> [Directions for this task]
Please lay out the records as a numbered list, starting with the line that contains "You are a computer-use agent. Viewport: 227px" and going on through the line that contains "pyautogui.click(x=172, y=285)", leaving out any blank lines. Include only those lines.

> [Information given]

______

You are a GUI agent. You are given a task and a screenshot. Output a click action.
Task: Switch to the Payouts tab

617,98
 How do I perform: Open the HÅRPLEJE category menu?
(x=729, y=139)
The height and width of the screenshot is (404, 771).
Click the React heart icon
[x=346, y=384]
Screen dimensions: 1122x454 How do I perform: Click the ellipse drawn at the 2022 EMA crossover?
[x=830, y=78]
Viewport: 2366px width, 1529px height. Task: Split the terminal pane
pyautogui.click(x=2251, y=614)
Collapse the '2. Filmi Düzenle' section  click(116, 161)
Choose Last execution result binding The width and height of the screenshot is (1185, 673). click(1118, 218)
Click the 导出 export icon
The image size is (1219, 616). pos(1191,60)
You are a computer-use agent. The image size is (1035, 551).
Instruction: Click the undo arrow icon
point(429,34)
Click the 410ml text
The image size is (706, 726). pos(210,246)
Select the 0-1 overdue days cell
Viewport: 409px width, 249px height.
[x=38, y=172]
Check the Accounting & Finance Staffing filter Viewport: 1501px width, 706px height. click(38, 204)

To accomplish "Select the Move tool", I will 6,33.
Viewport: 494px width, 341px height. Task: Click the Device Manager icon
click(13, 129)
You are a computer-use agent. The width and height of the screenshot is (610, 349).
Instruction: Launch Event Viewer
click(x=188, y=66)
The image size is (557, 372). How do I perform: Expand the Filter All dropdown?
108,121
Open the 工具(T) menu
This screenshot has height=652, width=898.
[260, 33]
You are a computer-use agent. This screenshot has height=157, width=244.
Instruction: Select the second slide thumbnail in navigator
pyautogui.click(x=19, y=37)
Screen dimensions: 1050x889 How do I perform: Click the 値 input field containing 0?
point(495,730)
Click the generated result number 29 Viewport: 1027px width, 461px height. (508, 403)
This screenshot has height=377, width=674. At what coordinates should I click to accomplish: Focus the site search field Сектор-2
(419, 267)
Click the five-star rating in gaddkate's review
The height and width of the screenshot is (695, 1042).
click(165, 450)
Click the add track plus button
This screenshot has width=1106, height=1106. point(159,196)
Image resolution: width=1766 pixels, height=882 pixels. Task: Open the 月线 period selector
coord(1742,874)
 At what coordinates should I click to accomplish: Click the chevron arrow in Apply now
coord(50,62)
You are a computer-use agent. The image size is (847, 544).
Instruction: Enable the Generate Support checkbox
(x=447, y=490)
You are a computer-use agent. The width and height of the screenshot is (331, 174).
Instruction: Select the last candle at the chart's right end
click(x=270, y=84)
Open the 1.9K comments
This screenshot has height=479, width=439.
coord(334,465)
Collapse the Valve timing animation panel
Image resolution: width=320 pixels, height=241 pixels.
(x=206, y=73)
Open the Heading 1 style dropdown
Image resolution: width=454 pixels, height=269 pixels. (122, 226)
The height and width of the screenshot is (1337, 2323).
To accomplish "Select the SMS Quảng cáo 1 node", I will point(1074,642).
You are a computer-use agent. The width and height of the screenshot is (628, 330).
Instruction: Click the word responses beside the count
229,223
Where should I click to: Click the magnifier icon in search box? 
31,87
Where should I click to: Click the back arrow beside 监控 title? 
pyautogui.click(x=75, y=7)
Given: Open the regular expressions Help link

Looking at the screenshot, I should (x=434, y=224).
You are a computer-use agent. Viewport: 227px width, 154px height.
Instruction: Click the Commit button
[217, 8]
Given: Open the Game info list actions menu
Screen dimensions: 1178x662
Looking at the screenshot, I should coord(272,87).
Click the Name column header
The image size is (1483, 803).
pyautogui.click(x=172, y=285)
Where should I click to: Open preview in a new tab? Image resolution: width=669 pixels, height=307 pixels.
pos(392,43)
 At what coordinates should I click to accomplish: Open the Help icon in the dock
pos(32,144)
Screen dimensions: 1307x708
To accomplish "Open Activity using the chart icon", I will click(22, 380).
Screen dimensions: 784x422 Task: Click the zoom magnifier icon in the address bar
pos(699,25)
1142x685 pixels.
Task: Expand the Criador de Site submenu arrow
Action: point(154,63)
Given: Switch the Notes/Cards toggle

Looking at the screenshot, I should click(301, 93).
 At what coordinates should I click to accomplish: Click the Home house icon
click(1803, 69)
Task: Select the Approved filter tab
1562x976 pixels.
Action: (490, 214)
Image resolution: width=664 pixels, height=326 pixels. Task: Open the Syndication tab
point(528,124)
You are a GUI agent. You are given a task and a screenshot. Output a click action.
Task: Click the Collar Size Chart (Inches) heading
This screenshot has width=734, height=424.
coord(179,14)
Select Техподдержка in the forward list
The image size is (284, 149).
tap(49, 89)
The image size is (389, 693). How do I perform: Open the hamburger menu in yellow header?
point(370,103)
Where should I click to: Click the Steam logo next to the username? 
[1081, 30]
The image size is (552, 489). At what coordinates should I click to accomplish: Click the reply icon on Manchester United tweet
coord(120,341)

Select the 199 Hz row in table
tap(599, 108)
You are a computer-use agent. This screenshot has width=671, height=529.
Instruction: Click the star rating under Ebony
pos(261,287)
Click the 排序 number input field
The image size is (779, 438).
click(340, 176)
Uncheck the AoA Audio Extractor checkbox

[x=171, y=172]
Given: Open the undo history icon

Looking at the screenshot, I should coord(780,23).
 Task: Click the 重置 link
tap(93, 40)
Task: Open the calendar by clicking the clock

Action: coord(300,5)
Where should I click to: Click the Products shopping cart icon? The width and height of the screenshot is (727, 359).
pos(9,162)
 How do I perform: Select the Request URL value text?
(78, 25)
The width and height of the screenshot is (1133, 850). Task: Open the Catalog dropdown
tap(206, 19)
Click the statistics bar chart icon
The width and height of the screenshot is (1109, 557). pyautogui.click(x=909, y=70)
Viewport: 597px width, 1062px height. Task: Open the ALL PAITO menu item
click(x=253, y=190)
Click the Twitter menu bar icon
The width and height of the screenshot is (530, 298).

______

> [Reply]
1. You are a computer-use agent. Viewport: 227px width, 154px height.
2. Instruction: Click the Commit button
3. [217, 8]
4. Given: Open the Game info list actions menu
5. Screen dimensions: 1178x662
6. Looking at the screenshot, I should coord(272,87).
7. Click the Name column header
8. The image size is (1483, 803).
9. pyautogui.click(x=172, y=285)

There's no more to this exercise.